*Records from a pointing dataset*:
------------------------------------------------------------------------

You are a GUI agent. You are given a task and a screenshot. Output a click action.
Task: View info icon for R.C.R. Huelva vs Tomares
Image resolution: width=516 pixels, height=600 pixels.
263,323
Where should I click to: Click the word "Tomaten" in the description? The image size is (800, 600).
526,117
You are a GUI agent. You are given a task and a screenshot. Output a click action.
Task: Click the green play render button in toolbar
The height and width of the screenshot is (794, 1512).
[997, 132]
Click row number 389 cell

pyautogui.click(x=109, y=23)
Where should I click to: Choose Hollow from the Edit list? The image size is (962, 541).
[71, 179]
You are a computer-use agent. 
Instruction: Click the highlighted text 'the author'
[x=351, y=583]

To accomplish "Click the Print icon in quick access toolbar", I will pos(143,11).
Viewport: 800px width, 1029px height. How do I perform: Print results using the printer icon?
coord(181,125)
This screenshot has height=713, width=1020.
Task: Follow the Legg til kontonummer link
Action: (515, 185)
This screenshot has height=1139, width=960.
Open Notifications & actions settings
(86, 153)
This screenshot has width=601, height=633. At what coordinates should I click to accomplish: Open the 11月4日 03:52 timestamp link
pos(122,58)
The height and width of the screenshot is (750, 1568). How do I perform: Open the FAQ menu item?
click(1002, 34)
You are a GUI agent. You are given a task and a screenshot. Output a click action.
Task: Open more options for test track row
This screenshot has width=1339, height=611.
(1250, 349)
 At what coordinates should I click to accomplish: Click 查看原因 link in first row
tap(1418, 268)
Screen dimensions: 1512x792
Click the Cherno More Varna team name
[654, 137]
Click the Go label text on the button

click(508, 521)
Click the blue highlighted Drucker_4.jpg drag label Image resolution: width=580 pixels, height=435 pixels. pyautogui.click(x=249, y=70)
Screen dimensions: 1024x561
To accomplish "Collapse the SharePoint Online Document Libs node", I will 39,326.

------------------------------------------------------------------------

*Exercise brief*:
Format every line of the items above as a numbered list, omitting any blank lines.

*Answer for the task*:
1. You are a GUI agent. You are given a task and a screenshot. Output a click action.
2. Task: View info icon for R.C.R. Huelva vs Tomares
3. Image resolution: width=516 pixels, height=600 pixels.
4. 263,323
5. Where should I click to: Click the word "Tomaten" in the description? The image size is (800, 600).
6. 526,117
7. You are a GUI agent. You are given a task and a screenshot. Output a click action.
8. Task: Click the green play render button in toolbar
9. The height and width of the screenshot is (794, 1512).
10. [997, 132]
11. Click row number 389 cell
12. pyautogui.click(x=109, y=23)
13. Where should I click to: Choose Hollow from the Edit list? The image size is (962, 541).
14. [71, 179]
15. You are a computer-use agent. 
16. Instruction: Click the highlighted text 'the author'
17. [x=351, y=583]
18. To accomplish "Click the Print icon in quick access toolbar", I will pos(143,11).
19. Viewport: 800px width, 1029px height. How do I perform: Print results using the printer icon?
20. coord(181,125)
21. This screenshot has height=713, width=1020.
22. Task: Follow the Legg til kontonummer link
23. Action: (515, 185)
24. This screenshot has height=1139, width=960.
25. Open Notifications & actions settings
26. (86, 153)
27. This screenshot has width=601, height=633. At what coordinates should I click to accomplish: Open the 11月4日 03:52 timestamp link
28. pos(122,58)
29. The height and width of the screenshot is (750, 1568). How do I perform: Open the FAQ menu item?
30. click(1002, 34)
31. You are a GUI agent. You are given a task and a screenshot. Output a click action.
32. Task: Open more options for test track row
33. This screenshot has width=1339, height=611.
34. (1250, 349)
35.  At what coordinates should I click to accomplish: Click 查看原因 link in first row
36. tap(1418, 268)
37. Screen dimensions: 1512x792
38. Click the Cherno More Varna team name
39. [654, 137]
40. Click the Go label text on the button
41. click(508, 521)
42. Click the blue highlighted Drucker_4.jpg drag label Image resolution: width=580 pixels, height=435 pixels. pyautogui.click(x=249, y=70)
43. Screen dimensions: 1024x561
44. To accomplish "Collapse the SharePoint Online Document Libs node", I will 39,326.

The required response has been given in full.